Rééchantillonnage de l’échelle dans les algorithmes MCMC pour les problèmes inverses bilinéaires* - Scale Resampling within MCMC Algorithms for Bilinear Inverse Problems

Rééchantillonnage de l’échelle dans les algorithmes MCMC pour les problèmes inverses bilinéaires*

Scale Resampling within MCMC Algorithms for Bilinear Inverse Problems

Thomas Veit Jérôme Idier  Saïd Moussaoui 

Équipe Perception, LIVIC, bâtiment 824 – 14, route de la Minière, 78000 Versailles

IRCCyN (UMR CNRS 6597), BP 92101 – Équipe ADTSI 1 rue de la Noë – 44321 Nantes Cedex 3, France

Corresponding Author Email: 
thomas.veit@inrets.fr
Page: 
329-343
|
Received: 
22 April 2008
| |
Accepted: 
N/A
| | Citation

OPEN ACCESS

Abstract: 

Introduction

This work focuses on the Markov chain Monte Carlo (MCMC) algorithms involved in the resolution of bilinear inverse problems. This kind of problem is written z = x * h + noise, where z stands for the observations and x and h stand for the unknown quantities (matrices or vectors) to be estimated. Symbol * refers to any bilinear operator, for example a convolution or a matrix product. Source separation [11, 2] and blind deconvolution [3] are among the most important instances of bilinear inverse problems in the signal processing field.

Bilinear inverse problems are characterized by an intrinsic scale ambiguity: namely, if (x,h) is a solution then for all scalar s =/ 0, (s × x,h/s) is also a solution.

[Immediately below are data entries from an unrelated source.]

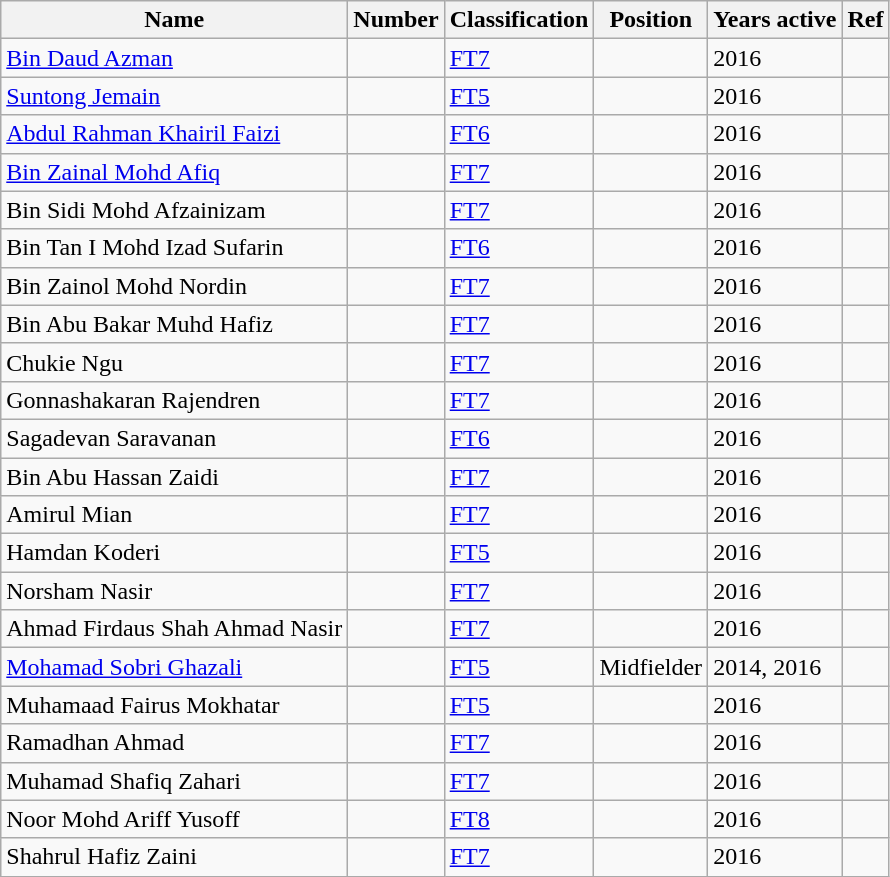
Amirul Mian (174, 515)
Bin Daud Azman (174, 58)
Chukie Ngu (174, 362)
Hamdan Koderi (174, 553)
FT8 (519, 819)
Classification (519, 20)
Noor Mohd Ariff Yusoff (174, 819)
Midfielder (651, 667)
Bin Tan I Mohd Izad Sufarin (174, 248)
Bin Zainol Mohd Nordin (174, 286)
2014, 2016 (775, 667)
Ref (866, 20)
Bin Sidi Mohd Afzainizam (174, 210)
Bin Abu Bakar Muhd Hafiz (174, 324)
Gonnashakaran Rajendren (174, 400)
Muhamad Shafiq Zahari (174, 781)
Bin Zainal Mohd Afiq (174, 172)
Shahrul Hafiz Zaini (174, 857)
Ahmad Firdaus Shah Ahmad Nasir (174, 629)
Muhamaad Fairus Mokhatar (174, 705)
Position (651, 20)
Years active (775, 20)
Norsham Nasir (174, 591)
Number (396, 20)
Abdul Rahman Khairil Faizi (174, 134)
Sagadevan Saravanan (174, 438)
Mohamad Sobri Ghazali (174, 667)
Ramadhan Ahmad (174, 743)
Bin Abu Hassan Zaidi (174, 477)
Name (174, 20)
Suntong Jemain (174, 96)
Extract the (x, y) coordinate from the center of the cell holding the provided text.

Bayesian framework and MCMC

The Bayesian framework introduces statistical information for solving under-constrained problems. Prior distributions are assigned to the unknowns. The problem modeled in this way is written Z = X * H + B where the capital letters stand for random variables. A usual Bayesian estimator of the unknown quantities x and h is the posterior expectation Eq.(3). Let us emphasize that the choice of the prior distribution in the Bayesian framework raises the scale ambiguity on the unknowns, at least if only proper priors are considered, which will be the case here.

In the usual case where the posterior distribution are not explicitly available, MCMC algorithms are well adapted to yield random realizations x(t) and to compute the estimate as empirical averages.

In the bilinear case, an appealing choice to perform the sampling step is to rely on a Gibbs sampler. The two main steps are then the alternate sampling of x and h according to their conditional posterior distributions fX|H,Z,Θ(x|h,z,θ) and fH|X,Z,Θ(h|x,z,θ), respectively.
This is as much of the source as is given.